Now that was a worthy thought. No one had seen Bullard since summer, but that didn’t mean he couldn’t come back.

“Ouch!” Sweat was popping out of the mayor’s forehead like a pan of popcorn over the fire.

“I haven’t even touched you yet,” the doctor said.

Sheriff Taney bristled. “Let me get this straight. You find the Bald Knobbers’ calling card on your porch, and you want to blame their enemy, Miles Bullard?”

“I have no bone to pick with the Bald Knobbers,” Hopkins said. “Why would they want to scare me?”

“Maybe because you gave Bullard shelter after he shot one of them.”

True, Bullard was captured at Hopkins’s place, but Betsy had never thought to blame the doctor for treating him. Neither had Katie Ellen, and Stony had been her pa. Doctor Hopkins hadn’t tried to hide him or anything.

“This is going to hurt,” the mayor whined.

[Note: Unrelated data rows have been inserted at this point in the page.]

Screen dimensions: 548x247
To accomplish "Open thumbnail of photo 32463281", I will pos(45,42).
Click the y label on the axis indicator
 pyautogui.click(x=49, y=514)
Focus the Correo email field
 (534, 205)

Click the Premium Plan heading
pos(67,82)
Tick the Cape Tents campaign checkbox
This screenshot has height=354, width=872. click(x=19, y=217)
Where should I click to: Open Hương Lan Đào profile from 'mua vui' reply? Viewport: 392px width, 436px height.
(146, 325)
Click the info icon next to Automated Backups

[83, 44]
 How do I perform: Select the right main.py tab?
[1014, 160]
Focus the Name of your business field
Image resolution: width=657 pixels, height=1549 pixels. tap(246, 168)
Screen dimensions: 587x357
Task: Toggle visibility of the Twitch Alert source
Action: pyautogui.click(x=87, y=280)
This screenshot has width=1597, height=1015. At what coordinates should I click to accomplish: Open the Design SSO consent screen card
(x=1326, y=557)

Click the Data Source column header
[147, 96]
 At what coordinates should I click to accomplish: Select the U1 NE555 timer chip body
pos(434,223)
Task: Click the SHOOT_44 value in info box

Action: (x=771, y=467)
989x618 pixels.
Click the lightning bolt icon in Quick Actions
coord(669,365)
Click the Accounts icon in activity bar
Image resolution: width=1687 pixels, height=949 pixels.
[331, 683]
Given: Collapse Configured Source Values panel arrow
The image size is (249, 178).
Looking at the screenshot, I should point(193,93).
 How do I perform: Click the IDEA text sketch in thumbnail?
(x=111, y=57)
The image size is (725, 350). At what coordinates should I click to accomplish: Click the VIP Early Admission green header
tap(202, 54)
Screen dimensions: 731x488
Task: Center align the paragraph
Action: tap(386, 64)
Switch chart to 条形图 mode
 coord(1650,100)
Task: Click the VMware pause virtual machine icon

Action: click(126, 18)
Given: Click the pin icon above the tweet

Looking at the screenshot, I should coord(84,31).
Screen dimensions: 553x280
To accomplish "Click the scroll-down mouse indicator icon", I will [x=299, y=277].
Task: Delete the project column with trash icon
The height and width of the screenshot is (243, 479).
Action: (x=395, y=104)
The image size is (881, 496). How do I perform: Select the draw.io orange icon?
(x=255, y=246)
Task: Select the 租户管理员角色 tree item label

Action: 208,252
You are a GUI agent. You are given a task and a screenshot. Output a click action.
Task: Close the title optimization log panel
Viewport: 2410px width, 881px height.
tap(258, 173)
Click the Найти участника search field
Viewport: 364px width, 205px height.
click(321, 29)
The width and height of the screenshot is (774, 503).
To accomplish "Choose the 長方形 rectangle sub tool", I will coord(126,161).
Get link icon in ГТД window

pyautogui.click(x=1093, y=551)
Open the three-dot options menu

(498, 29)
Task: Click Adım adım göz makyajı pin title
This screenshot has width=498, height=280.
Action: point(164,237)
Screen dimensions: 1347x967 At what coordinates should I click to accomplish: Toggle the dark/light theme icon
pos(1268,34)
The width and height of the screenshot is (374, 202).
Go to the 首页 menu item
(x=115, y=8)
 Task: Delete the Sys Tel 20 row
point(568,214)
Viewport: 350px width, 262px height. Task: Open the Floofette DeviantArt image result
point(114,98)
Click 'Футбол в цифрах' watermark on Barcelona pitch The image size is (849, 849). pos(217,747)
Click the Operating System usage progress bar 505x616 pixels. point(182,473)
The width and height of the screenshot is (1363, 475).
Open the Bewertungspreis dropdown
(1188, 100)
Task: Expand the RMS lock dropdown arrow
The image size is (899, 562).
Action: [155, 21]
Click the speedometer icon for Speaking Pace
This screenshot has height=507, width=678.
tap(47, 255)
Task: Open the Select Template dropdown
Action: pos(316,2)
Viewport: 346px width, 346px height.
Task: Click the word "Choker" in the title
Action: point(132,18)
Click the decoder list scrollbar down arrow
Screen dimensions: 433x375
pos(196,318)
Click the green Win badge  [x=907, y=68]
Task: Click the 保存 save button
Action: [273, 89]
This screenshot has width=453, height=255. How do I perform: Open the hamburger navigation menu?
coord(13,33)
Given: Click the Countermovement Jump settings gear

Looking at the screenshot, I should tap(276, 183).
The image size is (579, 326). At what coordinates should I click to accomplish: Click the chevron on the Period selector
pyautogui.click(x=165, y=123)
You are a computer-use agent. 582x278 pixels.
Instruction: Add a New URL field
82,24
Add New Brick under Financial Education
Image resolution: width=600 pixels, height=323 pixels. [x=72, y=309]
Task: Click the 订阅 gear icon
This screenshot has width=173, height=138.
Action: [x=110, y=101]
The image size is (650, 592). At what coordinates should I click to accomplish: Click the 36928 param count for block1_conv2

“Put your hand up here and stop bellyaching.” Doctor Hopkins dropped a cloth on the table and situated Walters’s hand, palm up. Then he bent over with the needle ready. “I’m not frightened about the switches,” he said. “Just wish I knew what I’m supposed to do about it. If it’s a warning, I’m listening.”

“I’d ask Fowler,” Sheriff Taney said. “There’s no one else who leaves twig bundles behind.”

“Ahhh . . .” The mayor’s voice rose in pitch.